Dr. David Hofmann is area chair and professor of Organizational Behavior at the University of North Carolina at Chapel Hill’s Kenan-Flagler Business School. His research - focused on leadership, organizational climate, multi-level theory/methods, safety and human error - has appeared in Academy of Management Journal, Academy of Management Review, Journal of Applied Psychology, Journal of Management, Organizational Behavior and Human Decision Processes, and Personnel Psychology and other outlets. He teaches courses in organizational behavior and leadership and was formerly the associate dean for the full-time MBA program.
Hofmann’s research on leadership, safety and human error in organizations led to a corporate partnership with Behavioral Science Technologies where he helped develop a cultural assessment tool that has now been completed by over 200,000 employees in 1,000 companies (including all NASA employees after the Columbia accident). In 2006, he was awarded the American Psychological Association’s Decade of Behavior Research Award. The APA honored the practical application of his research investigating leadership issues in high-risk industries, and he presented his findings at a congressional briefing. Dr. Hofmann also received the Yoder-Heneman Research award from the Society of Human Resource Management and has been a Fulbright Senior Scholar. Currently, he is a member of the National Research Council / National Academy of Science’s committee investigating the BP Deepwater Horizon accident.
He earned his PhD in industrial and organizational psychology from Pennsylvania State University, a master's degree in industrial and organizational psychology from the University of Central Florida and a bachelor's degree in business administration from Furman University.
Dr. Michael Frese received his diploma and doctorate from the Free University of Berlin and Technical University Berlin, respectively, and holds a joint appointment at National University of Singapore Business School and Leuphana University of Lueneburg (Germany). Before that, he held a chair for work and organizational psychology at University of Giessen and also taught at London Business School.
Frese’s research spans a wide range of basic and applied topics within organizational behavior and work psychology. Most important are his longitudinal studies on psychological effects of unemployment, impact of stress at work, predictors of personal initiative, as well as psychological success factors of entrepreneurs. He is also known for his cross-national research on innovation. Most recently, he has done studies on cultural factors in organization and across nations, research that looks at psychological success factors in entrepreneurs in developing countries (Africa, Latin America, and Asia) and in Europe.
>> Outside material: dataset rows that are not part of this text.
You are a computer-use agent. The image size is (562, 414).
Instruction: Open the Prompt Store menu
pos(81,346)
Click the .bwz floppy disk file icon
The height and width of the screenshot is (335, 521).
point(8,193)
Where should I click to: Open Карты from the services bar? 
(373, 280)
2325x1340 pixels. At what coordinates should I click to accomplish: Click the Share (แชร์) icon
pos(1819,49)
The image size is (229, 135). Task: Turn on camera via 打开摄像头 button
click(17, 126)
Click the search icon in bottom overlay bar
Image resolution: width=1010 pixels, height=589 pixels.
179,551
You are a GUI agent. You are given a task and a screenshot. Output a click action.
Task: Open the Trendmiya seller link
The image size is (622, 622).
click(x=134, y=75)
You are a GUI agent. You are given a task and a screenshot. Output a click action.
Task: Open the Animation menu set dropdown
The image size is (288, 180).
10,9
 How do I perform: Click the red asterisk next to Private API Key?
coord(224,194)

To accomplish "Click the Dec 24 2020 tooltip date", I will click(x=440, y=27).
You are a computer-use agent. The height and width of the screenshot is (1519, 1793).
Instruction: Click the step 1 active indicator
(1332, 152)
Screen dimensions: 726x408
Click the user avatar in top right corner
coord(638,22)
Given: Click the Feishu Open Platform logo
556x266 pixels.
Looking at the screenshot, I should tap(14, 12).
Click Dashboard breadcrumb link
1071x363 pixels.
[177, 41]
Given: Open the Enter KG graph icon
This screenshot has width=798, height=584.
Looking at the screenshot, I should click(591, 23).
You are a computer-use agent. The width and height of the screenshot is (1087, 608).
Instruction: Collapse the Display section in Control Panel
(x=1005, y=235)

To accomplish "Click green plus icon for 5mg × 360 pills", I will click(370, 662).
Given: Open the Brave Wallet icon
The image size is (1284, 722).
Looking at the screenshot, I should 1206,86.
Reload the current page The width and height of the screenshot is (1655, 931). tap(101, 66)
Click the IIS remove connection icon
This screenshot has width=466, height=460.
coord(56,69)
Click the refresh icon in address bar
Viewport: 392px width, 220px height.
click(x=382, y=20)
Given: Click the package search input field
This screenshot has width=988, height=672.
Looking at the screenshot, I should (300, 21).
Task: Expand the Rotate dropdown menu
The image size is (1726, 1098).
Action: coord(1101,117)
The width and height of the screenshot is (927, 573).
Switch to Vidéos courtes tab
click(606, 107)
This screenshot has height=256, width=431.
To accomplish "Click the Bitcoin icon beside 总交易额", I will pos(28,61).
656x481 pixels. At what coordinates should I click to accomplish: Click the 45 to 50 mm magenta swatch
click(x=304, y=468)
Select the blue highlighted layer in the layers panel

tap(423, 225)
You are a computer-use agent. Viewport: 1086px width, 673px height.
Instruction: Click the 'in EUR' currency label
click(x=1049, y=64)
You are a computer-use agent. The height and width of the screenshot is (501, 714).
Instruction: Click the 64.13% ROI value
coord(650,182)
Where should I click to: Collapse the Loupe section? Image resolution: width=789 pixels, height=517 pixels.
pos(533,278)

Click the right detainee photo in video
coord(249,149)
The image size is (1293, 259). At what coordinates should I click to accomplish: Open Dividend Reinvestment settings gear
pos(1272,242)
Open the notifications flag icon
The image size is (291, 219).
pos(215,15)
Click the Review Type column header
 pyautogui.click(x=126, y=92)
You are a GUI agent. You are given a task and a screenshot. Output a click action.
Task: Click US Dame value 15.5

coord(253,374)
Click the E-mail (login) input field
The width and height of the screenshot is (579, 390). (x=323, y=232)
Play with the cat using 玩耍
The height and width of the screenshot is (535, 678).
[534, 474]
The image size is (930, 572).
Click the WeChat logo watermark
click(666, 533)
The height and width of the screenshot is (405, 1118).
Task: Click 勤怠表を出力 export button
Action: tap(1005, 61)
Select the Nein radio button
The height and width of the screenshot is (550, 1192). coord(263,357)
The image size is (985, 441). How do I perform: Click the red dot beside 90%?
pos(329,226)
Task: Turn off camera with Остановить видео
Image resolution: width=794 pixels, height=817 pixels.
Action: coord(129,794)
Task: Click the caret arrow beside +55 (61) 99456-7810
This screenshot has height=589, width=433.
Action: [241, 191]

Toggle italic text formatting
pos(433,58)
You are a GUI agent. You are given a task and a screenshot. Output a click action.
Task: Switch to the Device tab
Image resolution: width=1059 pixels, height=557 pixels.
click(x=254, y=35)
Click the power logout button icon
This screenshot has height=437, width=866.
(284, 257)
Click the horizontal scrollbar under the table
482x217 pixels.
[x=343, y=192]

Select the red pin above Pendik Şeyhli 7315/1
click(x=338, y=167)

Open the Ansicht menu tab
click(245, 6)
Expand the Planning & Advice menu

Frese has authored more than 250 articles and was editor/author of more than 20 books and special issues. He is Germany’s most frequently cited work and organizational psychologist and business and management scientist and one of the most frequently cited Europeans. He has presented more than 25 invited keynote addresses.
Frese now serves as field editor for Journal of Business Venturing. He was president of the International Association of Applied Psychology, editor of the journal APPLIED PSYCHOLOGY: An International Review, coeditor of Psychologische Rundschau, editorial board member of various book series (Entrepreneurship Series in Germany, SIOP Frontiers book series, Organization and Management Series [Routledge]) and member of several boards of journals. He also serves as consultant and lecturer to the management of many companies (among others banks, technology firms, automobile, utilities, telecommunication, and computer industry) with more than 200 talks given and consulting jobs done.